Yesterday after our volunteer orientation with Horti, we headed back to our house to chill as it had been a very exhausting day. We had dinner in a local small cafe / restaurant before having probably our earliest night so far! (We were in bed reading by about 8pm…)

This morning when we woke up we were both so excited for our volunteer work to begin! We chose to volunteer in a kindergarten just outside of Cusco instead of a in two different schools close by as we felt that we’ll have more of an impact on the lives of those from the village and also for us, we can learn more about their culture in that kindergarten. It is in a place called Ccorao, which is about a 40minute journey by public bus. The village is situated in the mountains and it is very rural and poor. All of the children are under the age of 5 and I think the youngest is 3 years old and their kindergarten is from 9am until 1pm. This morning as we were sitting on the bus, driving the winding roads up the mountain watching the absolutely beautiful views and scenery of the whole of Cusco city, neither Juliet or I knew what to expect.
We arrived at the school with Horti, who had taken us there to introduce us and make sure we didn’t get lost! Horti was an immediate hit with the children who have met her lots of times before and they all ran over to hug her. After introducing Juliet and I, the children then began to sing us all different songs that they’d learnt while they’d been there – with all the actions! Their last song was a welcome song where they included our names and welcomed us into their town, culture and school.
After the introductions, Juliet and I went into different class rooms and the minute the teacher left to take Juliet to her classroom all of the kids ran over and hugged me!
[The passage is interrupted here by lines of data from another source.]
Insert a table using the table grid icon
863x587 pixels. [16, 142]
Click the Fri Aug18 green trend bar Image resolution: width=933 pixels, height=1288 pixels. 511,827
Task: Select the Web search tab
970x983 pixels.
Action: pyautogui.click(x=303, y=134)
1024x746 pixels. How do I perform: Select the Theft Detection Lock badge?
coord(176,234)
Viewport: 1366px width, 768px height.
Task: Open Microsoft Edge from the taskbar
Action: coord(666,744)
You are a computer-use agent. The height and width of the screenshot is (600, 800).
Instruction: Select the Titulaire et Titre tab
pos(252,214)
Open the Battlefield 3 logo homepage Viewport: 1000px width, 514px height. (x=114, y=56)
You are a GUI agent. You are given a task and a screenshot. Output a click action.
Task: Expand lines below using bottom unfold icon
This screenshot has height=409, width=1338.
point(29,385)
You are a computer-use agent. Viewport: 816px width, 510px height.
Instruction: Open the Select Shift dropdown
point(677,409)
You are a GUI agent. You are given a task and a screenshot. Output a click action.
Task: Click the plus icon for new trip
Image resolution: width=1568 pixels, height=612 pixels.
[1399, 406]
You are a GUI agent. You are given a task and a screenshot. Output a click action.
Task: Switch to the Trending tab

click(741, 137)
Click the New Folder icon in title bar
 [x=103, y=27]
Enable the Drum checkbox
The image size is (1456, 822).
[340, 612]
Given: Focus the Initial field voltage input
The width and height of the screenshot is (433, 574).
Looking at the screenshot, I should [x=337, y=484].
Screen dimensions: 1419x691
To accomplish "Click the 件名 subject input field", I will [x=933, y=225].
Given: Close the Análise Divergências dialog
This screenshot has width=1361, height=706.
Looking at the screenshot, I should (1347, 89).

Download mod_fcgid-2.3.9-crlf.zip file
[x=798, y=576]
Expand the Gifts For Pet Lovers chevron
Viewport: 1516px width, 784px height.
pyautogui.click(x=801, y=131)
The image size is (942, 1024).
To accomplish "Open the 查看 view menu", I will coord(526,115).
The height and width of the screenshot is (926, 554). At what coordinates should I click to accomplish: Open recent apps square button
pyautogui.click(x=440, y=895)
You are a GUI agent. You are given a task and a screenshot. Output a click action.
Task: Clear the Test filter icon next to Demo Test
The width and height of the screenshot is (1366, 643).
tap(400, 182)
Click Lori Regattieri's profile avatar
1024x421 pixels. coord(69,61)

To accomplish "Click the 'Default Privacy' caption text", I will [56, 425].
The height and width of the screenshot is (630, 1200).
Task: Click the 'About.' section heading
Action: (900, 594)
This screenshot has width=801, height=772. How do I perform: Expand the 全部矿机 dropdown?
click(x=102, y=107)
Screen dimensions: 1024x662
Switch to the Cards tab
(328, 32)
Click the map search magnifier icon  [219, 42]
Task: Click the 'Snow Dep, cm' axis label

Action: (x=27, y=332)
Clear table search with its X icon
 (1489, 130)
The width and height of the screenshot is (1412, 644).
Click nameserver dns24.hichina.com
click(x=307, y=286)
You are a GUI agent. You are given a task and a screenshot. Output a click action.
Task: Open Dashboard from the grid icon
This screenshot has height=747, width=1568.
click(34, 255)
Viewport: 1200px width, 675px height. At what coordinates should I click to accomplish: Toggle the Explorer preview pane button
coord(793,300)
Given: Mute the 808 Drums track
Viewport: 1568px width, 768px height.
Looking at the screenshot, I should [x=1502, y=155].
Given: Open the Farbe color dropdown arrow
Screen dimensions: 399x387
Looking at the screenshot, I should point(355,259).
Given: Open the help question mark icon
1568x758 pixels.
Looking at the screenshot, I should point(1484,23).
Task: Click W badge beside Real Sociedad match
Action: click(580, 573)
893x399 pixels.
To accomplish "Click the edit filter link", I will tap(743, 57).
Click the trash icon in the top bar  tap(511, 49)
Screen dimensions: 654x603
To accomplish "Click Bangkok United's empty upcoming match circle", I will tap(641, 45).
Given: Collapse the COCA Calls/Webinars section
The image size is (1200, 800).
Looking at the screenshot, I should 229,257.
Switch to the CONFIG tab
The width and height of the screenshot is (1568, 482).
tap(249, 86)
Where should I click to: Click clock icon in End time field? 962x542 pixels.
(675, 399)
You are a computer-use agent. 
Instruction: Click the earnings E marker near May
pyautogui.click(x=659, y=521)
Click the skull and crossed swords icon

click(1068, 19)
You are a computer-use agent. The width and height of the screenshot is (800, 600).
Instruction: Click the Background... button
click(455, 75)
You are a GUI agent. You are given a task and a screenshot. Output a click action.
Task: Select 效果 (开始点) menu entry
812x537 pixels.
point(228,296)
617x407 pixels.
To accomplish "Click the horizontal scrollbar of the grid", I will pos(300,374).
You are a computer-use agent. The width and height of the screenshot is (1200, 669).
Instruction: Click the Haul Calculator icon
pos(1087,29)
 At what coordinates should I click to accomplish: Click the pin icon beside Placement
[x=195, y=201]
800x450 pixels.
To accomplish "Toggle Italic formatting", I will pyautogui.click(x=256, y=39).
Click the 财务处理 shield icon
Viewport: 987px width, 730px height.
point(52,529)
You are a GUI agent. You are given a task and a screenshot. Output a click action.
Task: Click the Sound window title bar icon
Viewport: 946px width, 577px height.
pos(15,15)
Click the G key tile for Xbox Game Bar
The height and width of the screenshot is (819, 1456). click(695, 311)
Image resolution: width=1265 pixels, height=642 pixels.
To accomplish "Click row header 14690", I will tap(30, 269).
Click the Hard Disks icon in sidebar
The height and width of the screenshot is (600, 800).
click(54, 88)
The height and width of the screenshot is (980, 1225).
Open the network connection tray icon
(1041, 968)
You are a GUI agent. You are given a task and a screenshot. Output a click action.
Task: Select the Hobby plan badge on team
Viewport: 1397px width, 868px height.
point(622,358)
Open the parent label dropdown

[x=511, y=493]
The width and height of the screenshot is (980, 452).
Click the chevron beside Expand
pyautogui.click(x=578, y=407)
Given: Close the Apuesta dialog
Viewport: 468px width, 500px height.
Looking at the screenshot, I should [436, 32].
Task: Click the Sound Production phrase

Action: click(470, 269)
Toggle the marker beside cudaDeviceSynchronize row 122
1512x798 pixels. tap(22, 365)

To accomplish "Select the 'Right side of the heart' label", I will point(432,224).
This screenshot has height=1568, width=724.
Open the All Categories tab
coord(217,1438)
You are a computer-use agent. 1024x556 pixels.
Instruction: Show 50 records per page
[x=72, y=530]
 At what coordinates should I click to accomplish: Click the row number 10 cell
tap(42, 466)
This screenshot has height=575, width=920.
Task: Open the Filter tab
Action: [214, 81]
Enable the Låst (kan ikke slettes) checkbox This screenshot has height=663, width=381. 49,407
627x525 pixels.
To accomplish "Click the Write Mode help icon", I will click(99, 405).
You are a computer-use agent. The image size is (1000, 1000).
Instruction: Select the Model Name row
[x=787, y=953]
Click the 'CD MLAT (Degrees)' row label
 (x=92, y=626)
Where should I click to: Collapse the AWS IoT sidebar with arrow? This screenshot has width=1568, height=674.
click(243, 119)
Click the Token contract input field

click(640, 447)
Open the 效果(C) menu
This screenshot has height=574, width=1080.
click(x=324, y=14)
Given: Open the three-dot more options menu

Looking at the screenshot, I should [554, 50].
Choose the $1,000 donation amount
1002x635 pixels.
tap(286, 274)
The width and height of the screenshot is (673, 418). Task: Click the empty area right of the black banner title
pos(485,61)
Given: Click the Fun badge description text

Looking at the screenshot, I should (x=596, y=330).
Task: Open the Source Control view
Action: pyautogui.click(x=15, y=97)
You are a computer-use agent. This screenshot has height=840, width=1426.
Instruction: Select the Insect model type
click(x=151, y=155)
They’re so tiny so they were basically hugging my legs and then all of them were pulling me in different directions to make me sit at their tables!
Juliet and I are not teachers at this kindergarten, we’re helpers. We’re basically there as extra help because there is so many children and so we assist the teachers with whatever help they need, play with the children (especially at break times!) and then we also help to serve out the food, cut up the childrens’ fruit and help open their drinks.
The children are all so sweet, every single one making a huge effort with Juliet and I, holding our hands and telling us their names. They all have so many layers on and very old looking clothes but every single one of them are so cute! Lots of the girls have amazing hairstyles, braids, plates and long curly hair and all of the little boys have sun hats that they all collect from a big bucket at break time. In Peru, especially in the small villages, the children don’t brush their teeth but spend a lot of time eating very acidic fruits (they all had backpacks full of them) and lots of fizzy drinks, such as inca cola which has about 50grams of sugar per bottle! And so most of the children have rotting or black teeth and a lot of them, even though they are only 4 or 5 years old, have missing teeth as they have fallen out due to the sugar. It’s really sad but it’s so normal for them, you can tell because a lot of the Peruvian adults have gold teeth.
Break time was so exhausting! If forgotten how much energy little kids have! After running around with them and literally having them all jump on me and throw hay at me and chase me around the garden, it was time for them to eat. Luckily they all knew the score and say down with their bowls of rice and fish to eat. There was one little girl who came out of the classroom crying and refusing to eat and after talking to the teachers, I found out she doesn’t talk, ever. She’s three years old and apparently her two brothers, also in the kindergarten, don’t speak either. She was upset because she wanted her mama but after sitting her on my lap and talking to her in absolutely rubbish Spanish basically saying don’t worry and only one more hour and eat, eat, she finally stopped crying, started smiling and ate every single last scrap of her food. After more running around, screaming, falling over, having every single (50 of them) children basically grabbing my legs until I fell over and then more laughing, tickling and spinning them around, break time was finally over! We both went back into our classrooms with our children and teacher. My class was spending the lat part of kindergarten learning shapes and colours. The teacher made a huge grid on the board where the children took it in turns drawing shapes in different colours and saying the names – I even had a go and forgot the word for pink when it was my turn!! (Ohdear) but all the children clapped for me anyways. Then with another teacher, I drew out the grid in small 21 times for all the children to use tomorrow! At 1pm the day was over and as all the kids hugged us to say bye, Juliet and I headed to the bus stop… Where we found more children with their parents also waiting for the bus and they all ran over and hugged us too! It’s only been one day and we’re already attached, it’s going to be so hard saying goodbye after these three weeks are up!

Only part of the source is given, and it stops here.